*What you will do*
Each line of the data that mentions the string "computer" needs to be identified and copied.

***** Supplied data *****

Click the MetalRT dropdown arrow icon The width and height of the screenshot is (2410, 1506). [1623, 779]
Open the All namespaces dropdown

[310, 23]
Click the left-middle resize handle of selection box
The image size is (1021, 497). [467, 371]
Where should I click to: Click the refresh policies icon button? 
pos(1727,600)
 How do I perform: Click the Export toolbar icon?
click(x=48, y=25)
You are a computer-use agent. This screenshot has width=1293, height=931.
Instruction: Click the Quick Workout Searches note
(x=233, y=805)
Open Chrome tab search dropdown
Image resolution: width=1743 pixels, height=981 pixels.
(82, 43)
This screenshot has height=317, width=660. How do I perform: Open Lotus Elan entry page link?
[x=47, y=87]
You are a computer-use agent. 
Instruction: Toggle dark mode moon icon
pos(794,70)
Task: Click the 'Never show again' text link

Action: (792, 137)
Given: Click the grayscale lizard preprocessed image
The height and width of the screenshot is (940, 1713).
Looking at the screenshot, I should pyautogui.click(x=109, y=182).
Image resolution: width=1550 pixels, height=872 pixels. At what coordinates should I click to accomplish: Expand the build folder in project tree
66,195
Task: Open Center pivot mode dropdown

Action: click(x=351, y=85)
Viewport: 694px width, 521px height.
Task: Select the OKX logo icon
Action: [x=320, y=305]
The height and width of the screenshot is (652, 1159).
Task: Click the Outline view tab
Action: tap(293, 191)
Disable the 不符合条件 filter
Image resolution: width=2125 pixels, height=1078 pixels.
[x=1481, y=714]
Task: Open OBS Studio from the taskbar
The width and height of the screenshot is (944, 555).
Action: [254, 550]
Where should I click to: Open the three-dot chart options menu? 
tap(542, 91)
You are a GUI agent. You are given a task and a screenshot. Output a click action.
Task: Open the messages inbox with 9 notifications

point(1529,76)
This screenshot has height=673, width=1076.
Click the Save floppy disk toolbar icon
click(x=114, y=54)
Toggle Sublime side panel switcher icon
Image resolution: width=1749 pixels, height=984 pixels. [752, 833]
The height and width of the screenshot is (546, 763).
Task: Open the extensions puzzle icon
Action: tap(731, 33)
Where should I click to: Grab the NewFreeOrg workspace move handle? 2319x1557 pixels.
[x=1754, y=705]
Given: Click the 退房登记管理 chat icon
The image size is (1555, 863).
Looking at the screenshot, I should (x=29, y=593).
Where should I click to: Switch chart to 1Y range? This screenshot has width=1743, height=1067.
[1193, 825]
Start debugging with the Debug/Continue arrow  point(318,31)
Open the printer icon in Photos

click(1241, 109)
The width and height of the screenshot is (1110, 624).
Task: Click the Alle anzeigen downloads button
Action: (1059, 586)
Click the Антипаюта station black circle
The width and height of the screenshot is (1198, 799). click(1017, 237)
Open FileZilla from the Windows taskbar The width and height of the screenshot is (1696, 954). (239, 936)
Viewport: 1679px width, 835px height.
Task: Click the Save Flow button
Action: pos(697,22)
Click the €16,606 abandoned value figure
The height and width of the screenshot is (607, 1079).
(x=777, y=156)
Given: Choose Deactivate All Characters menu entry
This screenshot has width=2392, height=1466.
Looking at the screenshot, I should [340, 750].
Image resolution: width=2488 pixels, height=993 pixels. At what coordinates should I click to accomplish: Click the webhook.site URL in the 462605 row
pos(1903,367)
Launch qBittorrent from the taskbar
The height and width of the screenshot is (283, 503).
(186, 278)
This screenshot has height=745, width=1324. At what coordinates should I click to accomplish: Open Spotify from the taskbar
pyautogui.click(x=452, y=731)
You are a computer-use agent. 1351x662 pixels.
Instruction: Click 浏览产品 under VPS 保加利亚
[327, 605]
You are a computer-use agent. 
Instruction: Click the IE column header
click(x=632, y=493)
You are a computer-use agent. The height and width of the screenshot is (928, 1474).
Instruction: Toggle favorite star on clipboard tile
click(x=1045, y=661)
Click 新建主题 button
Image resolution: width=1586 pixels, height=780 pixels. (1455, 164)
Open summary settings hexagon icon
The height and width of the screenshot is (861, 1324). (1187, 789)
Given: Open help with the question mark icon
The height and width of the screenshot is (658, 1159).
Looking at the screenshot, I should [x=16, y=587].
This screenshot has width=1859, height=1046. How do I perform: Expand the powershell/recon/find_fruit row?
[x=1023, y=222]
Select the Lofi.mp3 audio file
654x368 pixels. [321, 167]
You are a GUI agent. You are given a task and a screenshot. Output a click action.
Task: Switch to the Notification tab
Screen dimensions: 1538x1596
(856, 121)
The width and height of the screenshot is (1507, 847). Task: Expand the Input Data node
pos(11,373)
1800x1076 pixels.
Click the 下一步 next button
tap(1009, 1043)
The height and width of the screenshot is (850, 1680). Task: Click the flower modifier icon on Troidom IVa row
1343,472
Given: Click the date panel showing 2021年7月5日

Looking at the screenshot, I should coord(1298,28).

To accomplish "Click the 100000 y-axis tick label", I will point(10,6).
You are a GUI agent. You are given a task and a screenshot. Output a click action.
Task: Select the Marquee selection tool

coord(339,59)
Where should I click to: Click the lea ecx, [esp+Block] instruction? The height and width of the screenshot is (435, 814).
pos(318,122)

*****

*Task response*
You are a computer-use agent. This screenshot has width=1293, height=931.
You are a computer-use agent. 
You are a computer-use agent. 1351x662 pixels.
You are a computer-use agent. 
You are a computer-use agent. The height and width of the screenshot is (928, 1474).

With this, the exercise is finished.